We also see that u9litt01 produces a reasonable model for this spectrum (33% NPV, 22% GV, 15% soil and 30% shade). Given this result, we stick with u9litt01.

Part 6: Soil

We will conclude with a search for a soil spectrum.

  • Image Spectrum: change the spectrum to EVF:120
  • Calculate SMA Fractions: redo the calculations

Given that this soil is fairly bright, we will start with a low shade fraction of 5%. There is also very little evidence of any senescent material, so we will set the NPV to 0%.

Calculate Index: fraction estimates: 0% GV, 95% Soil, 0% NPV and 5% Shade. Keep the RMSE weight at 5.

Results for Soil

Our first model turns out to be pretty good. We select DCSMM68.DAT (4% shade, 3% NPV and 92% soil). The only negative is a higher RMSE of 0.019.

We can try a second model setting the RMSE weight to 10.

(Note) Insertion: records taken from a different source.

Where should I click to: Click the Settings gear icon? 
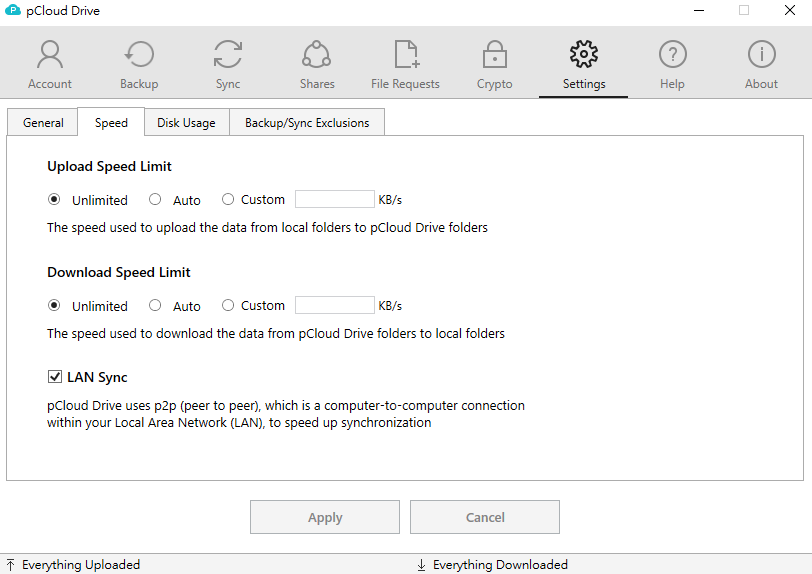(583, 55)
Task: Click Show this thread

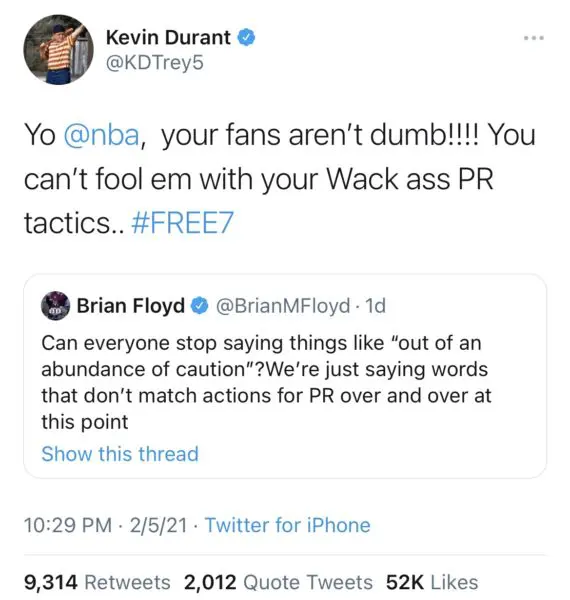Action: (x=120, y=454)
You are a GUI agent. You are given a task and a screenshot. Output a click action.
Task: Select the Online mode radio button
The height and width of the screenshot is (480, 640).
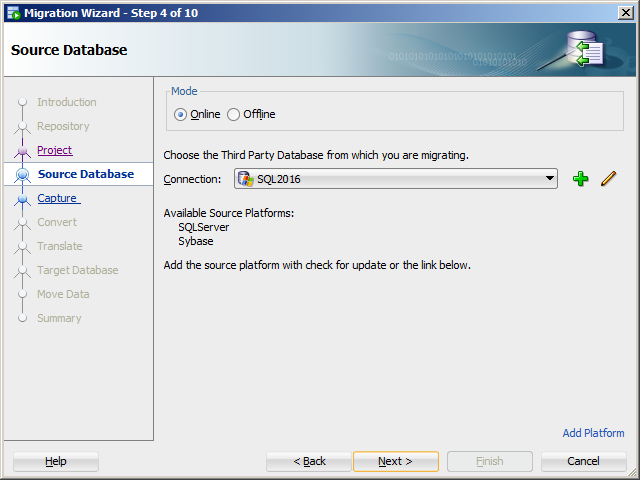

In this case we select J9009181. However, this model also requires a slight negative GV fraction, 105% soil and no shade. DCSMM68.DAT is the better model.

Conclusion

To summarize, we have one GV, NPV and Soil that appear to be reasonable for all of the image endmembers: - CCEOLSTCK (GV) - u9litt01-av (NPV) - DCSMM68.DAT (Soil)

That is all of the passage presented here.